Startup Lectro creates bikes that supply supplemental pedal power through electric motors, making it possible to zip through Boston streets even faster. Columnist Scott Kirsner’s overview of startups making recent waves also includes Spike Aerospace, Greensight Agronomics, eGenesis, MyOnCampusChef, Hylux, Cookin and Spyce Kitchen.
In Boston, where there’s a rotating door of real estate relocations, professionals don’t always want to lock into an apartment lease. That’s why startup Let’s Sub has created a “swipe left, swipe right” matching platform for finding dream sublets. Founders Jeremy Hefter and Sonia Brown created the company based on personal experience, citing how entrepreneurs can struggle with finding apartments when strapped for cash.
New biotech startup Morphic Therapeutic launched with the goal of beating big-pharma drugs. With heavy initial investments from Polaris Partners and Tim Springer, a pioneering immunologist researcher who discovered the technology in the 90s, the company raised $52 million in a Series A round. The startup is first tackling drugs that treat fibrosis and an inflammatory bowel disease.

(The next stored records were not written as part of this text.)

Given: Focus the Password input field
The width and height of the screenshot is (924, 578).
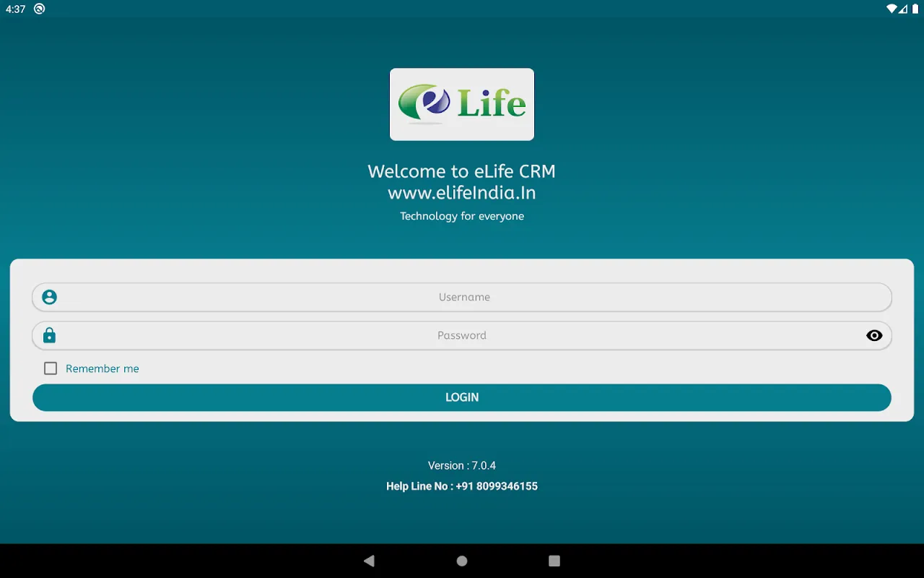Looking at the screenshot, I should click(x=462, y=335).
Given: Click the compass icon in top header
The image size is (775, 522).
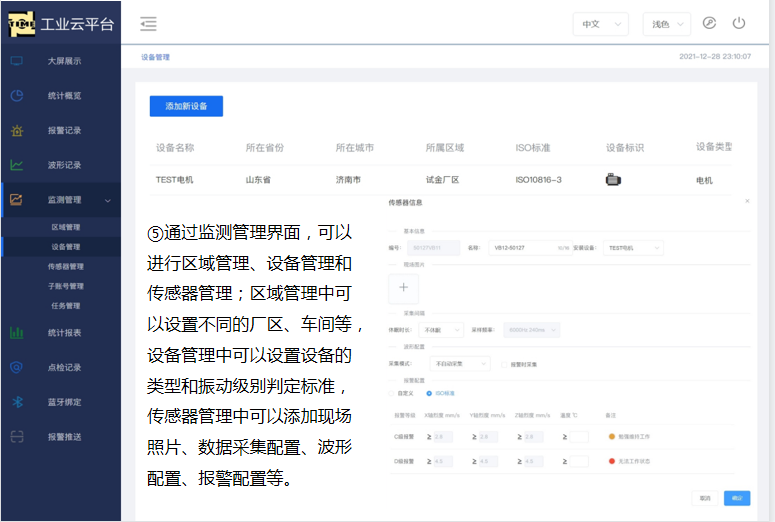Looking at the screenshot, I should 710,23.
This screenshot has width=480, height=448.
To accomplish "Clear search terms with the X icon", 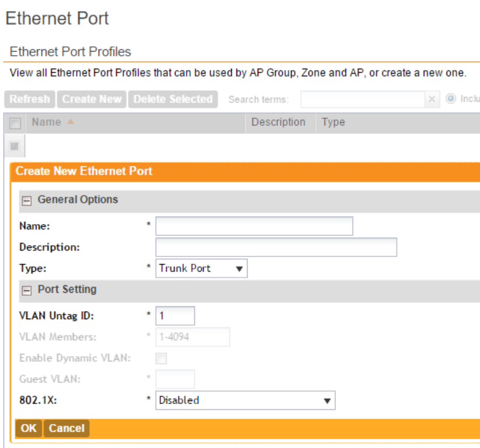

Millennials and tech workers both value access to public transportation – one reason why a city like Boston is so attractive to such demographics. The recent 9 percent increase in MBTA fares threatens this trend. The fare increase has irritated commuters that spurn carbon-emitting transportation, and it affects the wallets of those who rely on the subway as their primary transportation. While the influx of funds is sorely needed by the MBTA, the modest increase does nothing to eat into the organization’s $8 billion in debt.